PLoS ONE (Jan 2018)
Impact of structural prior knowledge in SNV prediction: Towards causal variant finding in rare disease.
Abstract
Can structural information of proteins generate essential features for predicting the deleterious effect of a single nucleotide variant (SNV) independent of the known existence of the SNV in diseases? In this work, we answer the question by examining the performance of features generated from prior knowledge with the goal towards determining the pathogenic effect of rare variants in rare disease. We take the approach of prioritizing SNV loci focusing on protein structure-based features. The proposed structure-based features are generated from geometric, physical, chemical, and functional properties of the variant loci and structural neighbors of the loci utilizing multiple homologous structures. The performance of the structure-based features alone, trained on 80% of HumVar-HumDiv combination (HumVD-train) and tested on 20% of HumVar-HumDiv (HumVD-test), ClinVar and ClinVar rare variant rare disease (ClinVarRVRD) datasets, showed high levels of discernibility in determining the SNV's pathogenic or benign effects on patients.
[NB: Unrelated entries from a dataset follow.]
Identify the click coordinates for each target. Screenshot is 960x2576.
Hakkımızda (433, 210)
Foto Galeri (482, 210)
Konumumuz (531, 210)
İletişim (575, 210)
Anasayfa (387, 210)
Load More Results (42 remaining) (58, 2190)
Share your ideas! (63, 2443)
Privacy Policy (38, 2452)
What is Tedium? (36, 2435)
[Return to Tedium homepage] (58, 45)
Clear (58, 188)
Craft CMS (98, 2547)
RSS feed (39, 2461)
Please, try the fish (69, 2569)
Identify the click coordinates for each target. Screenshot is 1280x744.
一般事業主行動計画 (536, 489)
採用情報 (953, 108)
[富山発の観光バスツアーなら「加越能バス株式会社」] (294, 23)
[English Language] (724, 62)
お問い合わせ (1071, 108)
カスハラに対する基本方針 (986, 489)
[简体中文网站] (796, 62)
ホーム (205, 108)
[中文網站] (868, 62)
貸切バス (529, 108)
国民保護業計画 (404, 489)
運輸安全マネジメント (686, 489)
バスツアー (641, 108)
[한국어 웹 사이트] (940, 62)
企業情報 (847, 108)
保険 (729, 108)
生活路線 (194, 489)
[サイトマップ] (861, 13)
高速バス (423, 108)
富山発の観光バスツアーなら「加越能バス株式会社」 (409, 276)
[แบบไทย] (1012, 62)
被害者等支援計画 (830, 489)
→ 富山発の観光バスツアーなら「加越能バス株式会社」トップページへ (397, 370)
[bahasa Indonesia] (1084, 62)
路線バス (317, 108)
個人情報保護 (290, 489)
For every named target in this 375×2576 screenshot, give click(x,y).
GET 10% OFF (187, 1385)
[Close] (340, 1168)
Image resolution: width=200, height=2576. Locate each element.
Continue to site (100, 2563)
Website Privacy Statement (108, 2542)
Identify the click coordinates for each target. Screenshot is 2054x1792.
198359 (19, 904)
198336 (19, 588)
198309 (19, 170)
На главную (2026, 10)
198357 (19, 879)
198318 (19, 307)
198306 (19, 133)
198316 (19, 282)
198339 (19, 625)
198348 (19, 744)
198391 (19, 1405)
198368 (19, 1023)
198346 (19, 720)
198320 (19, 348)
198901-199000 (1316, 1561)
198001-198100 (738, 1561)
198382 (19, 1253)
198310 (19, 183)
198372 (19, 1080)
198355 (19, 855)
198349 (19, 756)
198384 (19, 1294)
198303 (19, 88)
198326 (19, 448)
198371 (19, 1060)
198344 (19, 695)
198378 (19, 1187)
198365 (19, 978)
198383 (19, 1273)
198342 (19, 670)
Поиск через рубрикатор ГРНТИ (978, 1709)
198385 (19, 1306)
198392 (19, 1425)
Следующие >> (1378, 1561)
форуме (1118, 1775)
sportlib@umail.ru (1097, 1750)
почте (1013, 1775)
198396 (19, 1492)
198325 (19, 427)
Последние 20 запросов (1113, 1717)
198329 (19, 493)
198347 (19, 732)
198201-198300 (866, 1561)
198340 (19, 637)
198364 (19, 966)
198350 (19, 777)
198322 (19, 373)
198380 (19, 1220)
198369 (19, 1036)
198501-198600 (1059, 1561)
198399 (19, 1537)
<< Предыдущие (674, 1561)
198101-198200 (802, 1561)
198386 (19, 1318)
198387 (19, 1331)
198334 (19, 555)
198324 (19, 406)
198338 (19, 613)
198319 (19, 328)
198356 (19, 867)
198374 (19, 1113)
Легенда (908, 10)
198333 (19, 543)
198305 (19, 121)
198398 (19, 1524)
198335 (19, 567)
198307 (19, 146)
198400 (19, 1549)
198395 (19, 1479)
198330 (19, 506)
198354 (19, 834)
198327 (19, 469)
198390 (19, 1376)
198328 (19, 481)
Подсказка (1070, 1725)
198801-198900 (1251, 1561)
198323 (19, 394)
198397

Combined structure- and sequence-based features generated from prior knowledge on a random forest model further improved the F scores to 0.84 (HumVD-test), 0.75 (ClinVar), and 0.75 (ClinVarRVRD). Including features based on the difference between wild-type in addition to the features based on loci information increased the F score slightly more to 0.90 (HumVD-test), 0.78 (ClinVar), and 0.76 (ClinVarRVRD). The empirical examination and high F scores of the results based on loci information alone suggest that location of SNV plays a primary role in determining functional impact of mutation and that structure-based features can help enhance the prediction performance.